=== Texto ===
┌──
Uma coisa parece clara: quem quer que promova a informação através de mecanismos filtrados e associados a amplificadores ou amortecedores, está a prestar um péssimo serviço público. Muito provavelmente está até a prestar um mau serviço áqueles para quem possa querer servir de amplificador.

Os Discursos e a Nossa Orientação de Voto

Será que conhecer e analisar os programas e as opiniões dos líderes dos diferentes partidos é o melhor caminho para decidir pela nossa orientação de voto? Ou será que devemos é votar nos “nossos” independentemente do que pensam, dizem ou fazem?

Acreditando que o voto é uma forma de escolher, concordaremos que vale a pena analisar o discurso dos diferentes partidos e dos seus líderes. É verdade que o discurso em si é apenas um dos elementos a tomar em consideração. Observar as práticas pode ser um elemento tão ou mais importante que analisar o discurso. Práticas na maneira como os “discursadores” se comportam, ou forma como as disputas pela liderança se processam, ou ainda na forma como assuntos de interesse colectivo são geridos. Cada um de nós vai fazendo isso na medida das suas possibilidades de acesso a informação. Mas, parece evidente que entramos aqui num terreno movediço onde a comunicação social joga um papel central pelo poder que tem de mostrar a realidade ou de inventar “realidades” para induzir o nosso pensamento e comportamento.

Concentrarmo-nos no discurso que é exibido – pois, também existe discurso que é ocultado…- pode ser o caminho mais seguro. Pelo menos para começar. E é esse o exercício em que me concentrarei neste espaço.
└──
=== Tarefa proposta 1 ===
Volta a escrever as entradas desde a linha que contém "impact [298, 988]" até ao fim das entradas, aumentando em 134 cada número das coordenadas dadas como resposta e deixando as imagens de fora.

=== Dados de entrada ===
┌──
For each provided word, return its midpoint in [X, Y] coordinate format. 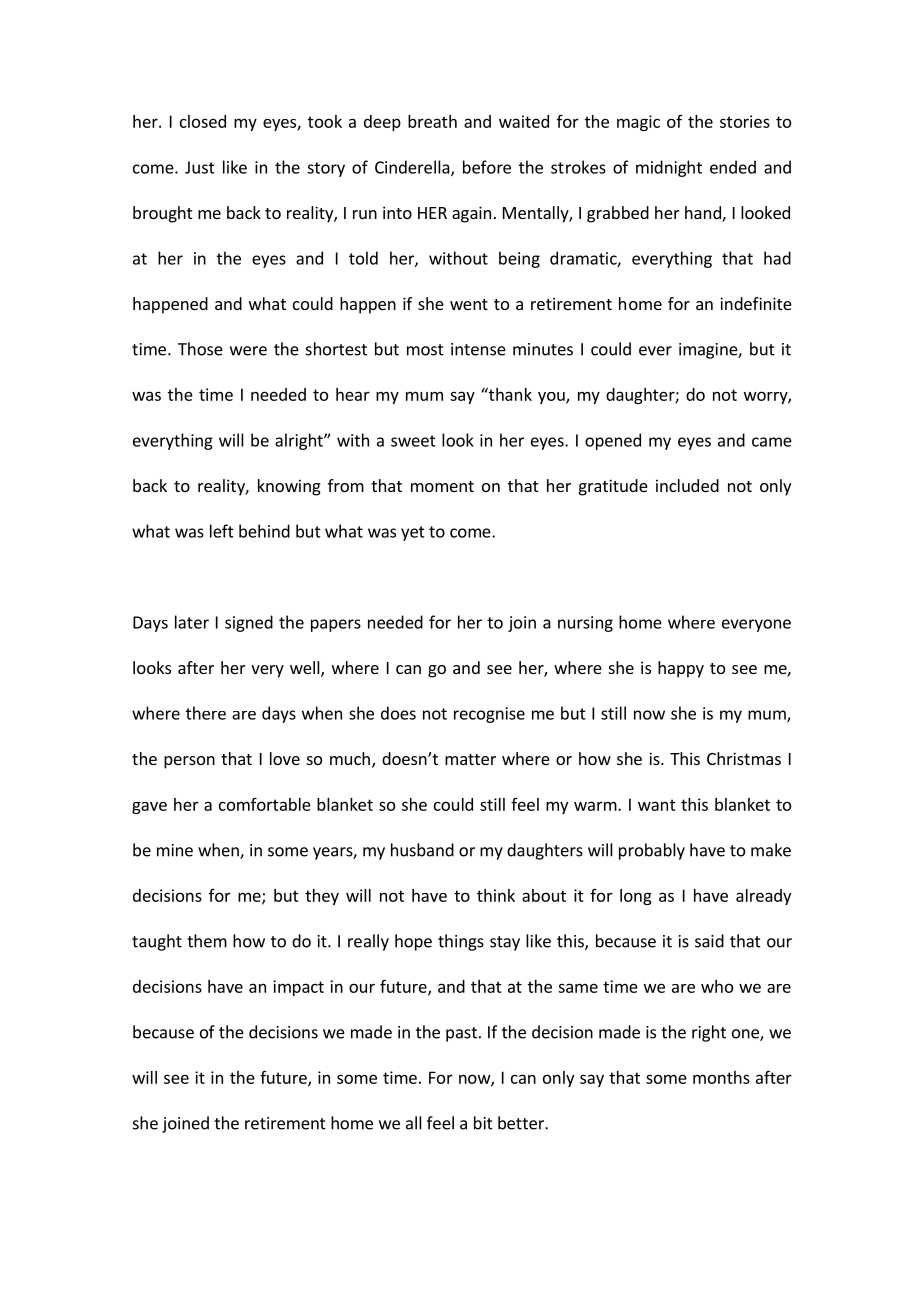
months [721, 1077]
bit [483, 1123]
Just [200, 167]
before [487, 167]
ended [733, 167]
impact [298, 988]
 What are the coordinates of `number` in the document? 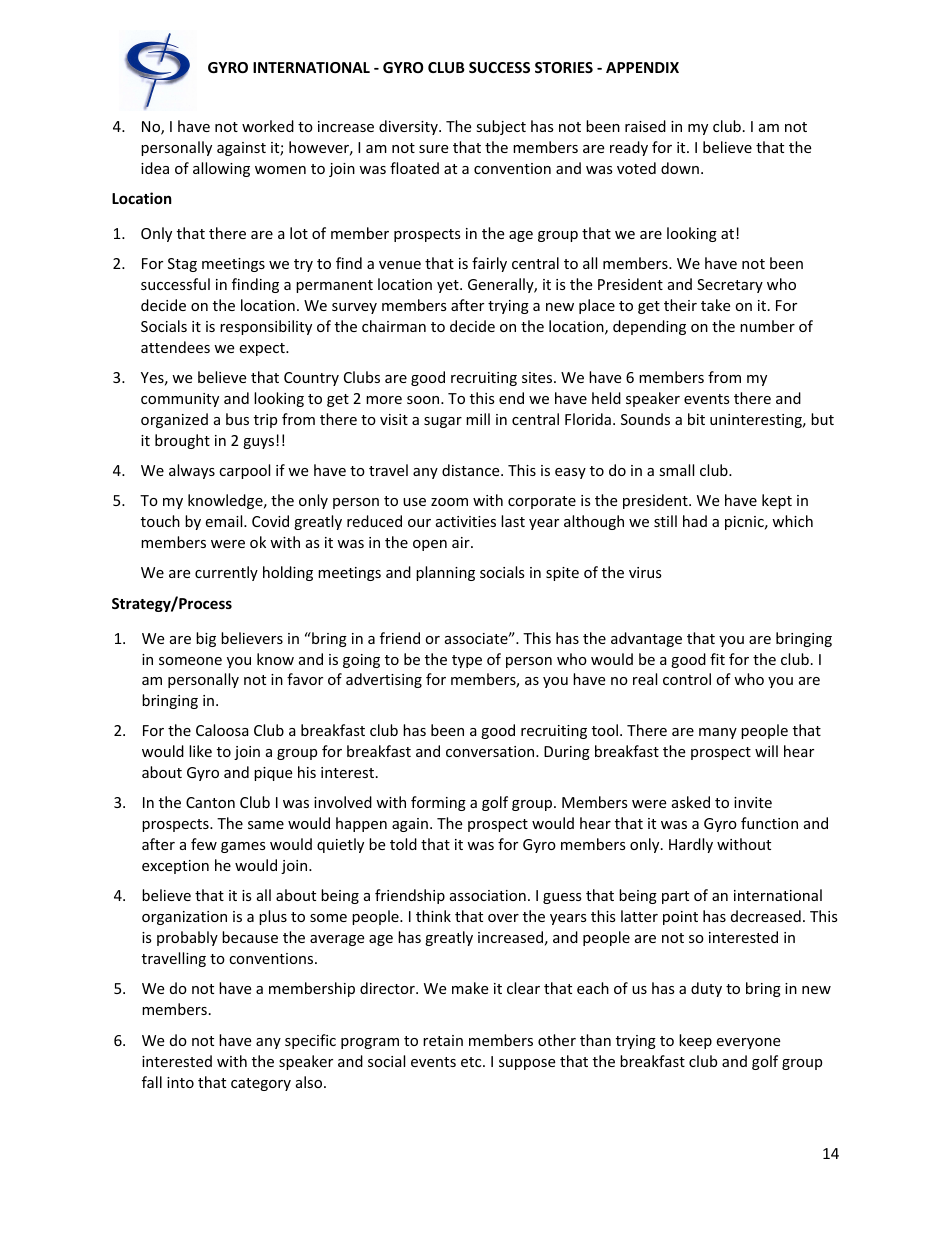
└──
=== Tarefa proposta 2 ===
Responde às perguntas sobre o texto acerca dos discursos e da orientação de voto.
(a) Segundo o texto, que tipo de serviço público presta quem promove a informação através de mecanismos filtrados e associados a amplificadores ou amortecedores?
(b) Que elemento pode ser tão ou mais importante que analisar o discurso?
(c) Em que discurso concentrar-se pode ser o caminho mais seguro?

=== Resposta ao exercício 1 ===
impact [432, 1122]
 What are the coordinates of `number` in the document? 

=== Resposta ao exercício 2 ===
(a) Um péssimo serviço público.
(b) Observar as práticas.
(c) No discurso que é exibido.